• SHORT EXERCISE 1:
Please reproduce the lines of the records from the line containing "The image size is (696, 385)." through the line containing "pos(186,33)", both included, with no changes.

───── PASSAGE TO READ

We can apply the local model on the whole demo dataset. This functionality is provided by `eensight.models.LinearPredictor`:

### `eensight.models.LinearPredictor` 

    Parameters
    ----------
    model_structure : dict
        The model configuration
    alpha : float (default=0.1)
        Regularization strength of the underlying ridge regression; must be a positive 
        float. Regularization improves the conditioning of the problem and reduces the 
        variance of the estimates. Larger values specify stronger regularization.
    fit_intercept : bool (default=False)
        Whether to fit the intercept for this model. If set to false, no intercept will 
        be used in calculations.

In [184]:
catalog = load_catalog('demo', model='towt')
model_structure = catalog.load('model_structure')

Create the model:

In [194]:
local_reg = LinearPredictor(model_structure=model_structure, alpha=0.01)

Fit with training data:

In [None]:
%%time
local_reg = local_reg.fit(X_train, y_train)

Evaluate the model in-sample:

In [None]:
%%time
pred = local_reg.predict(X_train)

In [None]:
y_true = y_train

print(f"In-sample CV(RMSE) (%): {cvrmse(y_true[['consumption']], pred[['consumption']])*100}")
print(f"In-sample NMBE (%): {nmbe(y_true[['consumption']], pred[['consumption']])*100}")

We can plot the standardized residuals:

In [271]:
resid = y_true[['consumption']] - pred[['consumption']]
resid = StandardScaler().fit_transform(resid).squeeze()
resid = pd.Series(data=resid, index=y_train.index)

In [None]:
with plt.style.context('seaborn-whitegrid'):
    grid = sns.jointplot(x=pred['consumption'], y=resid)
    grid.fig.set_figwidth(12)
    grid.fig.set_figheight(5)
    grid.set_axis_labels(xlabel='Predicted Value', ylabel='Standardized Residuals')

──────────
───── GIVEN DATA

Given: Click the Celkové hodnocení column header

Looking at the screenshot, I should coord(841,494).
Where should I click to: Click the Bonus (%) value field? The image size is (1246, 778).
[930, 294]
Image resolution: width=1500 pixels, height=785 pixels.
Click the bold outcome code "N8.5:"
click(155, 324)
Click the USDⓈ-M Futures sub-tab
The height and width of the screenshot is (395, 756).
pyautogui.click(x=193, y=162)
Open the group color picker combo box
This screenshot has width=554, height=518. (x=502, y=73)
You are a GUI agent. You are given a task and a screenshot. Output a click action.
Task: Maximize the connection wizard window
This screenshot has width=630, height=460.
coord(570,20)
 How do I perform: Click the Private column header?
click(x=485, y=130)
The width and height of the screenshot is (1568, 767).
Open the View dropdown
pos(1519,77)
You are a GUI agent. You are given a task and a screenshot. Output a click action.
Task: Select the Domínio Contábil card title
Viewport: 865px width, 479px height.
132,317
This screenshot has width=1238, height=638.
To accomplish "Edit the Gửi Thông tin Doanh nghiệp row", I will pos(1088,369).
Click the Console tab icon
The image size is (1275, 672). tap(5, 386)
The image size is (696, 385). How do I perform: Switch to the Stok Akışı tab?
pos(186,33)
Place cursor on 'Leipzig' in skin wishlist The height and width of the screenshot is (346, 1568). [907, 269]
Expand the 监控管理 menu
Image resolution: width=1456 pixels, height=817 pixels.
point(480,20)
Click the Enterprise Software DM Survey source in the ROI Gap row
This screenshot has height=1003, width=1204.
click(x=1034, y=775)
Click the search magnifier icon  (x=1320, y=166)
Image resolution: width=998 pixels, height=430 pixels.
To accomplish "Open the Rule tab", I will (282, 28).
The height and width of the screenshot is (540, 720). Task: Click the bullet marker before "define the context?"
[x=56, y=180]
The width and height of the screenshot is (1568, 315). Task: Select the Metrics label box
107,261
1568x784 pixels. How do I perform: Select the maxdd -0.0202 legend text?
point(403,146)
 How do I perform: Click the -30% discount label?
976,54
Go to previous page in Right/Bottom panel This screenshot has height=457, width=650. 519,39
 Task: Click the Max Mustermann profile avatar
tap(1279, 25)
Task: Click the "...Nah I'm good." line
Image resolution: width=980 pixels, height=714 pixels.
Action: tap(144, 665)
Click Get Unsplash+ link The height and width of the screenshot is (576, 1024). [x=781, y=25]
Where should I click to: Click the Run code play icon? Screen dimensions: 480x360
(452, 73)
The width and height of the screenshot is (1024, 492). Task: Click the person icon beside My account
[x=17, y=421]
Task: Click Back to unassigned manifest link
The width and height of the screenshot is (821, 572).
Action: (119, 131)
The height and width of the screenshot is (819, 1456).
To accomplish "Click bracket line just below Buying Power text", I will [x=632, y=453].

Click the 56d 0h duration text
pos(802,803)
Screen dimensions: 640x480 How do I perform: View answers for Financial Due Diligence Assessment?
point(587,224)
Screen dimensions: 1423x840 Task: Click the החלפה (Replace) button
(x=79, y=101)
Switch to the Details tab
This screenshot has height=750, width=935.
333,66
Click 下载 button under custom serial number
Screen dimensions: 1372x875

──────────

• SHORT EXERCISE 2:
Decide whether each statement below agrees with the passage on the LinearPredictor model. Answer yes or no for each, and quote the words from the passage that settle it.
(a) The alpha parameter has a default value of 0.1.
(b) The fit_intercept parameter defaults to True.
(c) The model is created with alpha set to 0.01.

• TASK ANSWER 1:
The image size is (696, 385). How do I perform: Switch to the Stok Akışı tab?
pos(186,33)

• TASK ANSWER 2:
(a) Yes: "alpha : float (default=0.1)"
(b) No: "fit_intercept : bool (default=False)"
(c) Yes: "local_reg = LinearPredictor(model_structure=model_structure, alpha=0.01)"